La mossa di Veltroni per dare il diritto al voto amministrativo agli immigrati è una trovata da quattro soldi dal punto di vista politico. Però bisognerà pensarci sul serio.

Mi spiego. La strumentalità è palese. Veltroni non presenta una proposta di legge. Non convoca il suo partito per chiamarlo a decidere sulle priorità. A freddo cosa fa? Cerca di mettere in difficoltà il centrodestra. Usa una affermazione di Gianfranco Fini, favorevole al riconoscimento di questa facoltà, non per ottenere lo scopo di far votare gli immigrati e quindi di aiutarne l’integrazione, ma per mettere Fini in contraddizione con se stesso, o più probabilmente per farlo litigare con i leghisti e con i suoi stessi deputati aennini.

Infatti, ognuno capisce che non è questa la priorità di cui oggi il Partito democratico possa far valere per mostrare la sua pertinenza storica. Le amministrative sono lontane. Il Parlamento è intasato da urgenze d’altro genere. La legge elettorale in discussione è semmai quella europea. Dunque il problema di Veltroni non è di far votare gli stranieri, ma di catturare qualche consenso in più al suo stesso interno.

Dal punto di vista liberale, la presa di posizione di Fini fu allora perfettamente corretta. E così oggi la richiesta di Veltroni dice la verità dal punto di vista del diritto formale. La questione è quella dell’opportunità politica e dell’utilità del voto – in questa situazione – per gli stessi immigrati. Con ogni evidenza se uno versa le tasse nel posto dove risiede ha diritto di esprimere il voto per scegliere chi amministrerà quei denari. È un principio liberale. Non si deroga dai principi.

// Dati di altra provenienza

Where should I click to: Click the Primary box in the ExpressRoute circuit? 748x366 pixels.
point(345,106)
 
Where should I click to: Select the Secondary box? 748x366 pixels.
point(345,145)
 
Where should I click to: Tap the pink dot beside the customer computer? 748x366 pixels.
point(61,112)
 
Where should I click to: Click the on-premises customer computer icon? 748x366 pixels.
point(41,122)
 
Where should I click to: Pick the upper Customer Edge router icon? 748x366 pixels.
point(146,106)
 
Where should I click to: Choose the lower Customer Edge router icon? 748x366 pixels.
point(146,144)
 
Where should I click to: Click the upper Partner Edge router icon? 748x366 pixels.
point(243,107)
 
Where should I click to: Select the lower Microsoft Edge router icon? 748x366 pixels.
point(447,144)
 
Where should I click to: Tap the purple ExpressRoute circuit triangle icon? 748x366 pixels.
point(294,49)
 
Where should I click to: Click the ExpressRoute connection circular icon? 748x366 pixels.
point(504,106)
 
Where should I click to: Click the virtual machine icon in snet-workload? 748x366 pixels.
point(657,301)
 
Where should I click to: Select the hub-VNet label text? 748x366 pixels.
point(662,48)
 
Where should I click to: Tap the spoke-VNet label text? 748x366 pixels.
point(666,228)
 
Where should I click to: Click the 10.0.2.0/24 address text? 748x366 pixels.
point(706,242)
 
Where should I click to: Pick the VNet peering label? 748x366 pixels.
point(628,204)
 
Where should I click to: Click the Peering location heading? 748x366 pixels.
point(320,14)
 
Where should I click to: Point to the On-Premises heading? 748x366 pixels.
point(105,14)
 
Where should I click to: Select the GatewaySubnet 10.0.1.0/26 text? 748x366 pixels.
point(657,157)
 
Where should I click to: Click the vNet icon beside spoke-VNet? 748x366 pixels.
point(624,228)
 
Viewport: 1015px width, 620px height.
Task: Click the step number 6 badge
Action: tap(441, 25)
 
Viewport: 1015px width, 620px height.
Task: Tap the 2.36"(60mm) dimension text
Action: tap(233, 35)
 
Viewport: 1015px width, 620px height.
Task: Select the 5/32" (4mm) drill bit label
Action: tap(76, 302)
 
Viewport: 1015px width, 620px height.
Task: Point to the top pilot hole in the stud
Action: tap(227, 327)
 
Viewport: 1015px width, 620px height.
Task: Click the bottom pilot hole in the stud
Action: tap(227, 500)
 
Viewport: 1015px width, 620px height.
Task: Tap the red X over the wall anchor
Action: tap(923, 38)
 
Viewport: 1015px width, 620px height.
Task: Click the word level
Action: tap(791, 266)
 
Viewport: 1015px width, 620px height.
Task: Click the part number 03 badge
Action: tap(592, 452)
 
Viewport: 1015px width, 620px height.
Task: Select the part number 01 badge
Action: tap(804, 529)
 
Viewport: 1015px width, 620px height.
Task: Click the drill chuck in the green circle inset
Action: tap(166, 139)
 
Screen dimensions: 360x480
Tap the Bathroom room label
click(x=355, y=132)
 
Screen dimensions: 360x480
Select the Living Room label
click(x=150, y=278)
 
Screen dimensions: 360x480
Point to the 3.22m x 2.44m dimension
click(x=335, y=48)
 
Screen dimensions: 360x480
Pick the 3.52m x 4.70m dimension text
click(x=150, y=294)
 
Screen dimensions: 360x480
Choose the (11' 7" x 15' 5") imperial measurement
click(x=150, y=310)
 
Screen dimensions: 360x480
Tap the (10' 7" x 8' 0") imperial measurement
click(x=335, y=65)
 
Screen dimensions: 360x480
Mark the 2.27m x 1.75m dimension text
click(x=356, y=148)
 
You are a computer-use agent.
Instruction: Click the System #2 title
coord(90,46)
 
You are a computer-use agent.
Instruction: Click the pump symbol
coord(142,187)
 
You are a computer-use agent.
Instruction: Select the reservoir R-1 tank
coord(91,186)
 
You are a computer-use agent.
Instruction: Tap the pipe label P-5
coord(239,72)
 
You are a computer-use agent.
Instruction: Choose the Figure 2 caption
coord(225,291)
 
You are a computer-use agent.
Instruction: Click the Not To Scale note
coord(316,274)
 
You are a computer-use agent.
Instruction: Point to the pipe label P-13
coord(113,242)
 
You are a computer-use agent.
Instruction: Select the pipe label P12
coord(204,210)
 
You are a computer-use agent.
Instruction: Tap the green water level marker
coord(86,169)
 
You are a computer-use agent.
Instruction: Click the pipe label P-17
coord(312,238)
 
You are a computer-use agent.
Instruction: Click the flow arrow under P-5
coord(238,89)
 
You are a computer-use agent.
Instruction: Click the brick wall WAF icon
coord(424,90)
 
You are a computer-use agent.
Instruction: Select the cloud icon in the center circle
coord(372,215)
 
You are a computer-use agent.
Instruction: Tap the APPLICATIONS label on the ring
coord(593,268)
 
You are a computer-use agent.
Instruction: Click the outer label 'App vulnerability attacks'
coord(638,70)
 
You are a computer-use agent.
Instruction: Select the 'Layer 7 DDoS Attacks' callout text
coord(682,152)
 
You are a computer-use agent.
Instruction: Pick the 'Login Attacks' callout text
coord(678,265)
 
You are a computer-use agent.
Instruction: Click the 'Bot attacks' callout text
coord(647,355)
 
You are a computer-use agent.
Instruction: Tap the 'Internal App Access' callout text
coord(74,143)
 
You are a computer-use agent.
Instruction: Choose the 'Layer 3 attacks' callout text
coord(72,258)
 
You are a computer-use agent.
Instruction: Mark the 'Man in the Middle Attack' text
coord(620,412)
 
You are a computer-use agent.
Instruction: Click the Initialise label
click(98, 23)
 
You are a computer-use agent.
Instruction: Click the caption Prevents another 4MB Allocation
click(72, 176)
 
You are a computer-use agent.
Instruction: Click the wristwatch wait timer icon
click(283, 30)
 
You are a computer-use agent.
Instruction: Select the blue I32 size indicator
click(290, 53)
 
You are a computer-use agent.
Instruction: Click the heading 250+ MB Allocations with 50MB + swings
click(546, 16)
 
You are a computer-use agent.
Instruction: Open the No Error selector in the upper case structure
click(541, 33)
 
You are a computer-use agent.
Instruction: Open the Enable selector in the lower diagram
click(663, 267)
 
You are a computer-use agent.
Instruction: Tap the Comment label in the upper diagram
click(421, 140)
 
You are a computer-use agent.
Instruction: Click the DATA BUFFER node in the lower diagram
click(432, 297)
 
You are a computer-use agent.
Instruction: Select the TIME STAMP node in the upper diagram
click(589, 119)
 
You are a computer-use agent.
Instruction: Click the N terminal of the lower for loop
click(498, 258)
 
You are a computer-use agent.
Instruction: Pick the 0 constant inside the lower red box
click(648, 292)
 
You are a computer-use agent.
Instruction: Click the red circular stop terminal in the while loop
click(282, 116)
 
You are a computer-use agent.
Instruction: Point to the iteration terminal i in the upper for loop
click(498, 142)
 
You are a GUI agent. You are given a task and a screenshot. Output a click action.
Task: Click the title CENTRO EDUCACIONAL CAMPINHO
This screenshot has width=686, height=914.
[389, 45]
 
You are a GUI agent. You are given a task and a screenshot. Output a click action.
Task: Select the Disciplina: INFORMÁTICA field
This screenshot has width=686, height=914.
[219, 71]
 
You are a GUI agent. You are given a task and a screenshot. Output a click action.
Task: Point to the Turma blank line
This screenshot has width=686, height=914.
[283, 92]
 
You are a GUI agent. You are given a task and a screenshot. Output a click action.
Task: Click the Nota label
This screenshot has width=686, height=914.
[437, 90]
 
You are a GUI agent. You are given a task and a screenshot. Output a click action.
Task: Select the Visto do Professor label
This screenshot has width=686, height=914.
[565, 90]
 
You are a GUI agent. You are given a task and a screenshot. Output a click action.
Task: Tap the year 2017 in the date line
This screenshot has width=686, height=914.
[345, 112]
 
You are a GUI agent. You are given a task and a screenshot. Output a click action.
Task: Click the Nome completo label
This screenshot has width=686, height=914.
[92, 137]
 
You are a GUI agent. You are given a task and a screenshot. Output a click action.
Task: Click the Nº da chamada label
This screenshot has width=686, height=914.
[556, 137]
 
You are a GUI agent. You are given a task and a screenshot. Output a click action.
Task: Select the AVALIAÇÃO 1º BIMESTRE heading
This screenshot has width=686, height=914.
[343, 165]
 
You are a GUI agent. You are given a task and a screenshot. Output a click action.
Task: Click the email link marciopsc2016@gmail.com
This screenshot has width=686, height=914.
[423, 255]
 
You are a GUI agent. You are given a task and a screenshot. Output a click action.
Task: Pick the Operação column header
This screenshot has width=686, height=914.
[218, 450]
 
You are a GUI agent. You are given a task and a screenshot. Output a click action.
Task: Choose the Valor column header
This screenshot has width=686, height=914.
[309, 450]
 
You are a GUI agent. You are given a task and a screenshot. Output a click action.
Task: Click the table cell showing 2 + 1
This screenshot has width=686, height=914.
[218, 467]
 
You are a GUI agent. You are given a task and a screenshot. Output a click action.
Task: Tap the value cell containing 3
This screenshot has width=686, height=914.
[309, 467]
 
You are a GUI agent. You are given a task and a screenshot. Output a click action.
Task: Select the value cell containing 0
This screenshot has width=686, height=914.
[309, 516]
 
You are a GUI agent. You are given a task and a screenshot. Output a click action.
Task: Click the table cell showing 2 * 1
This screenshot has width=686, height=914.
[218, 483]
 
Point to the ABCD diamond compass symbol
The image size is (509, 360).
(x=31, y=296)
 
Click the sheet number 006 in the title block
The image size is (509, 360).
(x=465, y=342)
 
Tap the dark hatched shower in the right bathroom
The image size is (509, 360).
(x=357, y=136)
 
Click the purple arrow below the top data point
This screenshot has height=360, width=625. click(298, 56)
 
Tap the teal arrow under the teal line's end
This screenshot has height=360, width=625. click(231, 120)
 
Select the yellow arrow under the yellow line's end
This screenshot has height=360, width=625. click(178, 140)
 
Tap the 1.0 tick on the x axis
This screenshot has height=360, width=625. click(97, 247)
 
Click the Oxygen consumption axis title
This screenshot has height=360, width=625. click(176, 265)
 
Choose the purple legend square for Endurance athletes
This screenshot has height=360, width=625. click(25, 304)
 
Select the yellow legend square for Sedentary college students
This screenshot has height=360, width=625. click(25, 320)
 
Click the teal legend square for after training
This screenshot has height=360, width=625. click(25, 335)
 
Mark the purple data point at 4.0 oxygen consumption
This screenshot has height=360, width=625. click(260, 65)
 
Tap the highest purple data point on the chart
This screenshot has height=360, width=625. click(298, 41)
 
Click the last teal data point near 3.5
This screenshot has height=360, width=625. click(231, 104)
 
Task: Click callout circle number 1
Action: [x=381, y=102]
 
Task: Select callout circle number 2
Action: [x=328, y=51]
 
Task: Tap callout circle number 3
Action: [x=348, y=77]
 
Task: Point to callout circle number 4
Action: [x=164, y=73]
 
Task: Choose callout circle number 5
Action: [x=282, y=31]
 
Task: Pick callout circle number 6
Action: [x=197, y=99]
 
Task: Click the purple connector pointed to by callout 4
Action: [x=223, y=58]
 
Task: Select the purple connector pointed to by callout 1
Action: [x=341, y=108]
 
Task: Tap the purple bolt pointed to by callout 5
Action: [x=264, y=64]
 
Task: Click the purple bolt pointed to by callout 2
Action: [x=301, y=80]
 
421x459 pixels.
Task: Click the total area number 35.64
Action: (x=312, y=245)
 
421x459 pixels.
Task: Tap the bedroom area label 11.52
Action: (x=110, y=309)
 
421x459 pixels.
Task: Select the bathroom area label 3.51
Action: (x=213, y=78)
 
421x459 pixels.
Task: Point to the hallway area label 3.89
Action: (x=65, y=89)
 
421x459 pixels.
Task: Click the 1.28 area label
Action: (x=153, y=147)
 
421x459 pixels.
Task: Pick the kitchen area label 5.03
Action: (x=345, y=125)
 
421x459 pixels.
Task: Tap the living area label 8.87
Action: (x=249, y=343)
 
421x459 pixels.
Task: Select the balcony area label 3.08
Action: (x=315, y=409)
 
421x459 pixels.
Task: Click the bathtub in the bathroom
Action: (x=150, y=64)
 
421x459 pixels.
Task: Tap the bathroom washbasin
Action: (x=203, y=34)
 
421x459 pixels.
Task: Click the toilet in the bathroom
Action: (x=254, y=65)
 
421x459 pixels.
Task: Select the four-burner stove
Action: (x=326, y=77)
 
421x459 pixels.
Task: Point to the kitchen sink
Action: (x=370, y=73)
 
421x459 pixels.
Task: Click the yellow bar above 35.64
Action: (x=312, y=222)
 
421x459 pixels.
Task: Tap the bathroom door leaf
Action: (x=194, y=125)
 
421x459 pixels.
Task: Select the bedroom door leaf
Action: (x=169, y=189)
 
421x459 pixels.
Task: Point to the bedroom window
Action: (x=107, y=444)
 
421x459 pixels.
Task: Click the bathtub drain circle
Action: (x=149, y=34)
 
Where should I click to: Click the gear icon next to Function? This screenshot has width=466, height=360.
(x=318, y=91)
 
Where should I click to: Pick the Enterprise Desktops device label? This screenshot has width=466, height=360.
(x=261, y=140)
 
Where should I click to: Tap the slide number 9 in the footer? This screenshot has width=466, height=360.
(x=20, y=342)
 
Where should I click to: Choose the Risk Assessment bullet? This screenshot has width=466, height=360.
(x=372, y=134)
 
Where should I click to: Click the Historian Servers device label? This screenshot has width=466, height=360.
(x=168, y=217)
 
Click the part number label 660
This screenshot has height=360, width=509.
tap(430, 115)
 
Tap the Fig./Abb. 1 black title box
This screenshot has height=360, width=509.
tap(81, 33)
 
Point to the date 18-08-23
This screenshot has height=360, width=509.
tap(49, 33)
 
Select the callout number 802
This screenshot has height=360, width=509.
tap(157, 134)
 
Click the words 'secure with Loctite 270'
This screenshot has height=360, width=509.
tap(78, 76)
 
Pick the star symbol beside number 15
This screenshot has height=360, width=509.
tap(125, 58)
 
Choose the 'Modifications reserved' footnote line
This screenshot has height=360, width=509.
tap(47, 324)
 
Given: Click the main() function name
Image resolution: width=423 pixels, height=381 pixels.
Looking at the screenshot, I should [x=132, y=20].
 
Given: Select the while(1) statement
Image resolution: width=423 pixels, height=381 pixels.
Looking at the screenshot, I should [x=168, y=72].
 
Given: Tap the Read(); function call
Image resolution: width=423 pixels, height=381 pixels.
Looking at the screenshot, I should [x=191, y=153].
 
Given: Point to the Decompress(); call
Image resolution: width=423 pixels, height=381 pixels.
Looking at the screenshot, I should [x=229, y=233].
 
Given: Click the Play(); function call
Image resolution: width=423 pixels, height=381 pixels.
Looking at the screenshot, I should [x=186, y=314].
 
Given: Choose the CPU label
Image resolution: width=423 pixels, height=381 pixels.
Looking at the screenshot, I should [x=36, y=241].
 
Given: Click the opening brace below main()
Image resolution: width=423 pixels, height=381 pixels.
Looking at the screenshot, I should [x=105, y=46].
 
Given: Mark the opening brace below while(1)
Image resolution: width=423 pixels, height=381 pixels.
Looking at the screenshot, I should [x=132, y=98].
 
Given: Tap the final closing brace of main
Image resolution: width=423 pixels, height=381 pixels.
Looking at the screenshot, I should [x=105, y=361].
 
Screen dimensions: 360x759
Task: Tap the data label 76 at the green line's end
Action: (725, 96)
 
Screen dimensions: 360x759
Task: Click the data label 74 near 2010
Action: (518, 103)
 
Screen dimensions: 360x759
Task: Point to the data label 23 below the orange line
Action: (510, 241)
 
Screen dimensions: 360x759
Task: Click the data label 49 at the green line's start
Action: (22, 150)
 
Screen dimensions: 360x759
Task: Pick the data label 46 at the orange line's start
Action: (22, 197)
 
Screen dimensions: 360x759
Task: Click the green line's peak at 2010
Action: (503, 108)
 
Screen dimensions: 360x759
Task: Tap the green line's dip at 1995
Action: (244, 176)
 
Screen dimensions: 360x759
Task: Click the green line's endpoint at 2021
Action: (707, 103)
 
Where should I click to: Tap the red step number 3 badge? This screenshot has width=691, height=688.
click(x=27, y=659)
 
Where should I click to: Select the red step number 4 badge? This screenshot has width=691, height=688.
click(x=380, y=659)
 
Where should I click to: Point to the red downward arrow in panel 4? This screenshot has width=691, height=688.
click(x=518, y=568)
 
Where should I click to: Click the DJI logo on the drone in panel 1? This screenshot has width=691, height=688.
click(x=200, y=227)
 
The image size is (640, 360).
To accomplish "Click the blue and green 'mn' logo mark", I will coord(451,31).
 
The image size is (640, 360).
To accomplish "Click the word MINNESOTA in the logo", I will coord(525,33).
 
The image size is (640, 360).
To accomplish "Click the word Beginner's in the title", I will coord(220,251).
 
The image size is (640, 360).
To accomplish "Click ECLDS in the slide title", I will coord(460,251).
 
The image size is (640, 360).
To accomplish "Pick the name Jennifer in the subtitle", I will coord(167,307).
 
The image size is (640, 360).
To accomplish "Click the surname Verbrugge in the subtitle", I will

La ragione di perplessità è un’altra. Oggi l’immigrazione è caratterizzata da ondate etniche. Si concentrano in un paese centinaia di persone che spesso fanno comunità a sé. Il diritto di voto amministrativo farebbe di queste comunità l’ago decisivo della bilancia. Sarebbe una lobby formidabile in grado di condizionare per ragioni extra-politiche la costituzione dei consigli comunali.

Faccio un esempio, per capirci. Desio è la mia città. Ha 38mila abitanti. C’è una comunità pachistana che oggi potrebbe depositare nell’urna più di 500 schede. Questa comunità lavora, non dà preoccupazioni quanto a reati: ma è totalmente separata, le famiglie trasferiscono le bambine in patria appena manifestano troppo amore per i costumi italiani o semplicemente vogliono proseguire il cammino scolastico. Questi 500 pachistani obbediscono al loro leader, è un fatto noto. Possiamo permetterci di lasciar scegliere loro il coloro dell’amministrazione prossima? Sulla base di quali criteri? Non si sa.

In queste condizioni occorre forse un approccio più lento alla questione del voto. Magari istituire per prova una presenza consultiva, un diritto di tribuna. In caso contrario si potrebbe generare un vulnus alla pace sociale. Crescerebbe in molti settori un’incomprensione verso lo straniero, accusato di invadere non solo il territorio ma anche la nostra democrazia.

Come si vede, spesso tra il diritto formale e la sua onesta applicazione c’è di mezzo il buon senso. Ma Veltroni di queste faccende non si interessa. Gli importa mettere in difficoltà l’avversario politico. E che l’Italia vada pure a ramengo.